*WHAT THE EXERCISE ASKS:*
According to the notebook introduction, why were the two PDF instruction manuals chosen?

*EXERCISE PASSAGE:*
------------------------------

## 📚 Prerequisites

Before executing this notebook, make sure you have properly set up your Azure Services, created your Conda environment, and configured your environment variables as per the instructions provided in the [README.md](README.md) file.

The PDFs used during this case study are publicly available:

- [Fisher EWD/EWS/EWT Valves through NPS 12x8 Instruction Manual](https://www.emerson.com/documents/automation/instruction-manual-fisher-ewd-ews-ewt-valves-through-nps-12x8-en-124788.pdf)
- [Fieldvue DVC6200 HW2 Digital Valve Controller Instruction Manual](https://www.emerson.com/documents/automation/instruction-manual-fieldvue-dvc6200-hw2-digital-valve-controller-en-123052.pdf)

These documents were chosen due to their complexity, particularly in terms of tables and interpretation of graphs. To follow along with this notebook, please download these files and upload them to your blob storage container.

## 📋 Table of Contents

This notebook guides you through the following sections:

1. [**Optical Character Recognition (OCR) with Azure AI Document Intelligence**](#optical-character-recognition-ocr-with-azure-ai-document-intelligence): Overview of Azure's Document Analysis Client and its pre-trained models for document analysis.

2. [**Understanding Data Extracted from the Layout Model**](#understanding-data-extracted-from-the-layout-model): Insights into the data extracted from the layout model.
    - [**Custom Logic for Processing Extracted Information**](#custom-logic-for-processing-extracted-information): Discusses the need for custom logic to process the extracted information based on specific use cases and requirements.
    - [**Leveraging LangChain Integration**](#leveraging-langchain-integration): Explanation of how Retrieval-Augmented Generation (RAG) works with a pretrained Large Language Model (LLM) and an external data retrieval system for dynamic interaction with documents and content generation.

------------------------------

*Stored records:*
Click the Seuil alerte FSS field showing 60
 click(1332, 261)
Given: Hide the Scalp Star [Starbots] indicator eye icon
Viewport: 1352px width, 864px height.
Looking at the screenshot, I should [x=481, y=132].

------------------------------

*WRITTEN SOLUTION:*
They were chosen for their complexity, particularly in terms of tables and interpretation of graphs.